(Items from a data source)
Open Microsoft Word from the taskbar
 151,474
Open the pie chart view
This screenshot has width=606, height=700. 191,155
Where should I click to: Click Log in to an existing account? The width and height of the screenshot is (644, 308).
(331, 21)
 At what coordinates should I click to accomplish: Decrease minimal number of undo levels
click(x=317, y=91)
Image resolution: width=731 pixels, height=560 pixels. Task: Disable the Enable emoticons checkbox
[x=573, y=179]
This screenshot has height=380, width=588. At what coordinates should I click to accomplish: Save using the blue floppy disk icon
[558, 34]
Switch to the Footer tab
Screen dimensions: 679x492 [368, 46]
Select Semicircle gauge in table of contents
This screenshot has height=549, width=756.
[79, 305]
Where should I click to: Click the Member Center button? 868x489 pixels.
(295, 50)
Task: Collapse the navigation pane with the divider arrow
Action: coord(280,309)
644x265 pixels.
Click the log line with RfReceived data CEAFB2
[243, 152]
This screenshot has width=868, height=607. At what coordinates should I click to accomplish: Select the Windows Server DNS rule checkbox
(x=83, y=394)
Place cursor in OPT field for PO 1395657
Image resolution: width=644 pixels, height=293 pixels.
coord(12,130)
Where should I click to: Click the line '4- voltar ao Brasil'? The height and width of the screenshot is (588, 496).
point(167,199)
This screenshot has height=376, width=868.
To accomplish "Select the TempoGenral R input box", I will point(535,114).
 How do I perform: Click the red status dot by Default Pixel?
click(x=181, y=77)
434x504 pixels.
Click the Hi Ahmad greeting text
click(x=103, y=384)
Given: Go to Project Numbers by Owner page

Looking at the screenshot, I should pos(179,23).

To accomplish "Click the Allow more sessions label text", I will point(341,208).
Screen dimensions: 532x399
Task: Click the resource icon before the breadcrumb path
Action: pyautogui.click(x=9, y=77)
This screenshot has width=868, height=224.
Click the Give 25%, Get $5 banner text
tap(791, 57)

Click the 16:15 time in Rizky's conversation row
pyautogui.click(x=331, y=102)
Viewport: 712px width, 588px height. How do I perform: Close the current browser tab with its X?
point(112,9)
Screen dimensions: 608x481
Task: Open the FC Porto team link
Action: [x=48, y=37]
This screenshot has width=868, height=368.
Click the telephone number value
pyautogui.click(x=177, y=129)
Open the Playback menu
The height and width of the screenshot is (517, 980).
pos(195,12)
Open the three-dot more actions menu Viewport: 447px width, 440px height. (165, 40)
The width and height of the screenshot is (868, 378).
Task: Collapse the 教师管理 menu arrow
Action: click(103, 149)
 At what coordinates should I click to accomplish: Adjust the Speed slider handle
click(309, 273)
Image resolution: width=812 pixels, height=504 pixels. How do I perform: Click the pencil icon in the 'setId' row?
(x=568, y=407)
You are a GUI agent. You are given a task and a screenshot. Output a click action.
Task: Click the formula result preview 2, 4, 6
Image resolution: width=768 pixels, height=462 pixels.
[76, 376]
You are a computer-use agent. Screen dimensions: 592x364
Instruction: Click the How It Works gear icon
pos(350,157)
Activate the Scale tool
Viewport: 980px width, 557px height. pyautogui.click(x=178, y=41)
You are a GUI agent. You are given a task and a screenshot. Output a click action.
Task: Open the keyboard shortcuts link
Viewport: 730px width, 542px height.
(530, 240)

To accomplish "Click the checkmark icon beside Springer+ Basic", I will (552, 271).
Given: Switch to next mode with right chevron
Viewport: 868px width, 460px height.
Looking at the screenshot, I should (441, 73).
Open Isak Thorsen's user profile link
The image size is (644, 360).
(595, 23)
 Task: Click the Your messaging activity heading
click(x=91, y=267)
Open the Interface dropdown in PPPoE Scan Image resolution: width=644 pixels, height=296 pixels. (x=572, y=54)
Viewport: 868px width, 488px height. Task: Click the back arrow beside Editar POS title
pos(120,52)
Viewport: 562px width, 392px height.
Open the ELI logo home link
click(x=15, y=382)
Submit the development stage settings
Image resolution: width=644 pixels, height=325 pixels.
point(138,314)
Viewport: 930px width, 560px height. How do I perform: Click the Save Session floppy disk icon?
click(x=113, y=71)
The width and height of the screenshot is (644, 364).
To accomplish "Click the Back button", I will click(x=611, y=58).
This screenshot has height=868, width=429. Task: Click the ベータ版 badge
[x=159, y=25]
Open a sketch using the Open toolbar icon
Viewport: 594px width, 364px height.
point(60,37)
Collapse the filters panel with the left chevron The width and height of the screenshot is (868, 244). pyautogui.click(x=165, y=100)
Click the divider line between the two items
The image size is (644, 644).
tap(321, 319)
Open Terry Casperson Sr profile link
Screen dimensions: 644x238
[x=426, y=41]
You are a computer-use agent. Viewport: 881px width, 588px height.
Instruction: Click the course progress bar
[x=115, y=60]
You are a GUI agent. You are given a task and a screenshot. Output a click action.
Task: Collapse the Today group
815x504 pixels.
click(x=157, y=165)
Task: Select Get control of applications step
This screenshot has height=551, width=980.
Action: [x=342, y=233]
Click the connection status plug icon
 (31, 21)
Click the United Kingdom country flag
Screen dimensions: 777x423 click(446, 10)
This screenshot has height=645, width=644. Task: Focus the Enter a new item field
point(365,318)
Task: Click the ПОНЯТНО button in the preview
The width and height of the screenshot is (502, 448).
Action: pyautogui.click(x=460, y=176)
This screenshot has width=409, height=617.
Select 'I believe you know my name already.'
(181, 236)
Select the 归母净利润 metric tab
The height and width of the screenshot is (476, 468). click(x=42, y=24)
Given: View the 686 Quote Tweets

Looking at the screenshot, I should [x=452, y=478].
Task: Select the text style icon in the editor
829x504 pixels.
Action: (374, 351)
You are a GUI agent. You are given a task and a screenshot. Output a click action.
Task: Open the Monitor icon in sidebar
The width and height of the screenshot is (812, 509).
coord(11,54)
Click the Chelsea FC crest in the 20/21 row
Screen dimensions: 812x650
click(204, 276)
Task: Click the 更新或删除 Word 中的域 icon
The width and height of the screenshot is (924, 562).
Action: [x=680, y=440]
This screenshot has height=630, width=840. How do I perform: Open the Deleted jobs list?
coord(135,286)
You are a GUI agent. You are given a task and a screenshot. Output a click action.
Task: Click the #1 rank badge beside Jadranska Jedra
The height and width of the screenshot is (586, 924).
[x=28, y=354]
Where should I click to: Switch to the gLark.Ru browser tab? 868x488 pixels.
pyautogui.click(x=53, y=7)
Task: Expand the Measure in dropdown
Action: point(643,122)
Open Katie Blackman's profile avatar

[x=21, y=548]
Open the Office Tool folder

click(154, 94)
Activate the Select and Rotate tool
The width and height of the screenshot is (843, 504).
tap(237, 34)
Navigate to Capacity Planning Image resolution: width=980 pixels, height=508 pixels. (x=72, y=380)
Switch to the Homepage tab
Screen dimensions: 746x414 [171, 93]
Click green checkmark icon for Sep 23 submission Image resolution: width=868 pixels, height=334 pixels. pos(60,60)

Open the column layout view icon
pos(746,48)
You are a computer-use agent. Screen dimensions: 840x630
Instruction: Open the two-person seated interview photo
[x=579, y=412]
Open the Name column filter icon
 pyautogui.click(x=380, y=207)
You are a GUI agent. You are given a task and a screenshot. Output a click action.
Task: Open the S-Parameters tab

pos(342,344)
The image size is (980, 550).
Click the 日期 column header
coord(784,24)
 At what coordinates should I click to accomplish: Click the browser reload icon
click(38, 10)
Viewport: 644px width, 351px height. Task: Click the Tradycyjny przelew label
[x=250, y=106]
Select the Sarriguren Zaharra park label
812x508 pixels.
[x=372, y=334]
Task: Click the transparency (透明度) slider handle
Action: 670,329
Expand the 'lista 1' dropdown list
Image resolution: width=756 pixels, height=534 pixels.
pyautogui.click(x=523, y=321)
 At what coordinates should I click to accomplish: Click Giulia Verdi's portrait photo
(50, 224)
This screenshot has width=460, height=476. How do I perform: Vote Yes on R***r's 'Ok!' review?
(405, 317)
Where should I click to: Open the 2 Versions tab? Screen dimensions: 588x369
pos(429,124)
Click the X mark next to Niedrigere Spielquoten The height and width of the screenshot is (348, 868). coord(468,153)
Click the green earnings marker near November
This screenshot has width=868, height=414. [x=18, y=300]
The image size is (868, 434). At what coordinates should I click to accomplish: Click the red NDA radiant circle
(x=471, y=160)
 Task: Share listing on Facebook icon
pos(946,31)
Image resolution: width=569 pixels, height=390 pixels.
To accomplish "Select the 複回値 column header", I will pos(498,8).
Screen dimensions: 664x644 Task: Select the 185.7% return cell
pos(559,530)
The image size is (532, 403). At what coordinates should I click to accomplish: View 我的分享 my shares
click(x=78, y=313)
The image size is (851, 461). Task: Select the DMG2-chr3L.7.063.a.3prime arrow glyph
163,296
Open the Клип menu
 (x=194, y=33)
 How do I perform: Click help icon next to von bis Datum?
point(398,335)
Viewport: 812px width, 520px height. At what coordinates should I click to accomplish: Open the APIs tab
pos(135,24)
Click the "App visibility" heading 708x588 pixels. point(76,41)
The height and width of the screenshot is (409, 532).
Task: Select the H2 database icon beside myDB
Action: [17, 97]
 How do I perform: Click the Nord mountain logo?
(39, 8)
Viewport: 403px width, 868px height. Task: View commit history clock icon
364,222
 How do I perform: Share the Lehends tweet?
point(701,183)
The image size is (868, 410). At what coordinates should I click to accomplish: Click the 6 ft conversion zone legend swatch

**The task:**
After locating the line holding "Click the United Kingdom country flag" above, output exactly that line and every line after it through the line holding "This screenshot has width=409, height=617.". Include nothing else.

**Exercise solution:**
Click the United Kingdom country flag
Screen dimensions: 777x423 click(446, 10)
This screenshot has height=645, width=644. Task: Focus the Enter a new item field
point(365,318)
Task: Click the ПОНЯТНО button in the preview
The width and height of the screenshot is (502, 448).
Action: pyautogui.click(x=460, y=176)
This screenshot has width=409, height=617.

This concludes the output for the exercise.